* **Listed records**:
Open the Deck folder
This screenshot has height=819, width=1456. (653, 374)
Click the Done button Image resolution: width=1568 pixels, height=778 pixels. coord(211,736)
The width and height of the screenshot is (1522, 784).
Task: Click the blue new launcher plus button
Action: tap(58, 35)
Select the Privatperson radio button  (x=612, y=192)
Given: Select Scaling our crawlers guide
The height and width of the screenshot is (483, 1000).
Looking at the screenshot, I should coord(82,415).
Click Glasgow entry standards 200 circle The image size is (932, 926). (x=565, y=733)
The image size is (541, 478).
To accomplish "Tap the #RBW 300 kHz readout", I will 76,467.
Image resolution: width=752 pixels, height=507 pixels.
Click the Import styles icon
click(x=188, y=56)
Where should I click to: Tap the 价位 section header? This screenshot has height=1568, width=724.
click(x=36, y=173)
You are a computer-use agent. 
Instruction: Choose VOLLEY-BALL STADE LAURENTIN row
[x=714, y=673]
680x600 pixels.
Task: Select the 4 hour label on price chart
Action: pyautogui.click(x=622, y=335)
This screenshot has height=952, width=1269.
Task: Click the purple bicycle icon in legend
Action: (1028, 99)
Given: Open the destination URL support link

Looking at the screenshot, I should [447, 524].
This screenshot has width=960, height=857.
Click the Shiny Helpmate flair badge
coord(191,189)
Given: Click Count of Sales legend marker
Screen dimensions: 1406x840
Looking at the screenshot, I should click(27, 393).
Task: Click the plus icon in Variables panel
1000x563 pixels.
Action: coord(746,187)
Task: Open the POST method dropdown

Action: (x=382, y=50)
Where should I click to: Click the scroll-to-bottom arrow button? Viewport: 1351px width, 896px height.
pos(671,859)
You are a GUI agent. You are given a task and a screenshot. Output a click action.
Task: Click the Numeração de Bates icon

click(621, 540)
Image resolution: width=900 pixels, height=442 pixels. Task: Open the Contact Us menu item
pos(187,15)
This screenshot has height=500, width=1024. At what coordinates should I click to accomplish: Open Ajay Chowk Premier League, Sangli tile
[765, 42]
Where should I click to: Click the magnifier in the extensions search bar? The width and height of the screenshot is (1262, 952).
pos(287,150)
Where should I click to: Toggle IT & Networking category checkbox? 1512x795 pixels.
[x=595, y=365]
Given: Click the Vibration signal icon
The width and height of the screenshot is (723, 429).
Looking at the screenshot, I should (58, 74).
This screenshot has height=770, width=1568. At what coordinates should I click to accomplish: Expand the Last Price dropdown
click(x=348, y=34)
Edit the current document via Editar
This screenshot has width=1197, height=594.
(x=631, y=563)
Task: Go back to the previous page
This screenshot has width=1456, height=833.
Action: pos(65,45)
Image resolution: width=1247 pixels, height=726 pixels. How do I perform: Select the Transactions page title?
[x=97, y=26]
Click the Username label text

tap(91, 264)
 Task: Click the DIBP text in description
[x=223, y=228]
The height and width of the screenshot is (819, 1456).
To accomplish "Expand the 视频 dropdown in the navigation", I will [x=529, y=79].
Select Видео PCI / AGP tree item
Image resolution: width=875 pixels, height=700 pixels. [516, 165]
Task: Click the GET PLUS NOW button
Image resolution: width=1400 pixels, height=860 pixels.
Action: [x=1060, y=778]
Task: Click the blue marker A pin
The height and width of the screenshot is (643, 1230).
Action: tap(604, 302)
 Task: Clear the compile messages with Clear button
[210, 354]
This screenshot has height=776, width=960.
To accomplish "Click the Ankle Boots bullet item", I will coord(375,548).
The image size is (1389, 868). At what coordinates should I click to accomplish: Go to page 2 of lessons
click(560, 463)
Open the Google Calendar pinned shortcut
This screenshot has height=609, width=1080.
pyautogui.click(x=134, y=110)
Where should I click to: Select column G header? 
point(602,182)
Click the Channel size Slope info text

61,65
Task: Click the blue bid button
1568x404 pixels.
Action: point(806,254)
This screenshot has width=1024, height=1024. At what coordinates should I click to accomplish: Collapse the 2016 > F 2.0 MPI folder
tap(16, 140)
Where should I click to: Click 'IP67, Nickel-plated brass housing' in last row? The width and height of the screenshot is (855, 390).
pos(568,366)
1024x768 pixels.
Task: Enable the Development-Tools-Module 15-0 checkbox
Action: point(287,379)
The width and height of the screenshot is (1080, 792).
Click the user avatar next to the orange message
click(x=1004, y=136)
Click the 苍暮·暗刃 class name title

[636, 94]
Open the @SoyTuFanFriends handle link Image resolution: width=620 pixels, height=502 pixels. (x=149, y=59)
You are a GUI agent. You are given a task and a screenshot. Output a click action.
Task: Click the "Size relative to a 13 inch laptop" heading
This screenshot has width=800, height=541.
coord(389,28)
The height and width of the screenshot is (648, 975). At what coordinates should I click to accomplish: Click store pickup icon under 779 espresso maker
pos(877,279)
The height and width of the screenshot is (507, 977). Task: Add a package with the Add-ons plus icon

* **Work to do**: Copy every item above word for word, keeping each line the same.

* **Exercise response**:
Open the Deck folder
This screenshot has height=819, width=1456. (653, 374)
Click the Done button Image resolution: width=1568 pixels, height=778 pixels. coord(211,736)
The width and height of the screenshot is (1522, 784).
Task: Click the blue new launcher plus button
Action: tap(58, 35)
Select the Privatperson radio button  (x=612, y=192)
Given: Select Scaling our crawlers guide
The height and width of the screenshot is (483, 1000).
Looking at the screenshot, I should coord(82,415).
Click Glasgow entry standards 200 circle The image size is (932, 926). (x=565, y=733)
The image size is (541, 478).
To accomplish "Tap the #RBW 300 kHz readout", I will 76,467.
Image resolution: width=752 pixels, height=507 pixels.
Click the Import styles icon
click(x=188, y=56)
Where should I click to: Tap the 价位 section header? This screenshot has height=1568, width=724.
click(x=36, y=173)
You are a computer-use agent. 
Instruction: Choose VOLLEY-BALL STADE LAURENTIN row
[x=714, y=673]
680x600 pixels.
Task: Select the 4 hour label on price chart
Action: pyautogui.click(x=622, y=335)
This screenshot has height=952, width=1269.
Task: Click the purple bicycle icon in legend
Action: (1028, 99)
Given: Open the destination URL support link

Looking at the screenshot, I should [447, 524].
This screenshot has width=960, height=857.
Click the Shiny Helpmate flair badge
coord(191,189)
Given: Click Count of Sales legend marker
Screen dimensions: 1406x840
Looking at the screenshot, I should click(27, 393).
Task: Click the plus icon in Variables panel
1000x563 pixels.
Action: coord(746,187)
Task: Open the POST method dropdown

Action: (x=382, y=50)
Where should I click to: Click the scroll-to-bottom arrow button? Viewport: 1351px width, 896px height.
pos(671,859)
You are a GUI agent. You are given a task and a screenshot. Output a click action.
Task: Click the Numeração de Bates icon

click(621, 540)
Image resolution: width=900 pixels, height=442 pixels. Task: Open the Contact Us menu item
pos(187,15)
This screenshot has height=500, width=1024. At what coordinates should I click to accomplish: Open Ajay Chowk Premier League, Sangli tile
[765, 42]
Where should I click to: Click the magnifier in the extensions search bar? The width and height of the screenshot is (1262, 952).
pos(287,150)
Where should I click to: Toggle IT & Networking category checkbox? 1512x795 pixels.
[x=595, y=365]
Given: Click the Vibration signal icon
The width and height of the screenshot is (723, 429).
Looking at the screenshot, I should (58, 74).
This screenshot has height=770, width=1568. At what coordinates should I click to accomplish: Expand the Last Price dropdown
click(x=348, y=34)
Edit the current document via Editar
This screenshot has width=1197, height=594.
(x=631, y=563)
Task: Go back to the previous page
This screenshot has width=1456, height=833.
Action: pos(65,45)
Image resolution: width=1247 pixels, height=726 pixels. How do I perform: Select the Transactions page title?
[x=97, y=26]
Click the Username label text

tap(91, 264)
 Task: Click the DIBP text in description
[x=223, y=228]
The height and width of the screenshot is (819, 1456).
To accomplish "Expand the 视频 dropdown in the navigation", I will [x=529, y=79].
Select Видео PCI / AGP tree item
Image resolution: width=875 pixels, height=700 pixels. [516, 165]
Task: Click the GET PLUS NOW button
Image resolution: width=1400 pixels, height=860 pixels.
Action: [x=1060, y=778]
Task: Click the blue marker A pin
The height and width of the screenshot is (643, 1230).
Action: tap(604, 302)
 Task: Clear the compile messages with Clear button
[210, 354]
This screenshot has height=776, width=960.
To accomplish "Click the Ankle Boots bullet item", I will coord(375,548).
The image size is (1389, 868). At what coordinates should I click to accomplish: Go to page 2 of lessons
click(560, 463)
Open the Google Calendar pinned shortcut
This screenshot has height=609, width=1080.
pyautogui.click(x=134, y=110)
Where should I click to: Select column G header? 
point(602,182)
Click the Channel size Slope info text

61,65
Task: Click the blue bid button
1568x404 pixels.
Action: point(806,254)
This screenshot has width=1024, height=1024. At what coordinates should I click to accomplish: Collapse the 2016 > F 2.0 MPI folder
tap(16, 140)
Where should I click to: Click 'IP67, Nickel-plated brass housing' in last row? The width and height of the screenshot is (855, 390).
pos(568,366)
1024x768 pixels.
Task: Enable the Development-Tools-Module 15-0 checkbox
Action: point(287,379)
The width and height of the screenshot is (1080, 792).
Click the user avatar next to the orange message
click(x=1004, y=136)
Click the 苍暮·暗刃 class name title

[636, 94]
Open the @SoyTuFanFriends handle link Image resolution: width=620 pixels, height=502 pixels. (x=149, y=59)
You are a GUI agent. You are given a task and a screenshot. Output a click action.
Task: Click the "Size relative to a 13 inch laptop" heading
This screenshot has width=800, height=541.
coord(389,28)
The height and width of the screenshot is (648, 975). At what coordinates should I click to accomplish: Click store pickup icon under 779 espresso maker
pos(877,279)
The height and width of the screenshot is (507, 977). Task: Add a package with the Add-ons plus icon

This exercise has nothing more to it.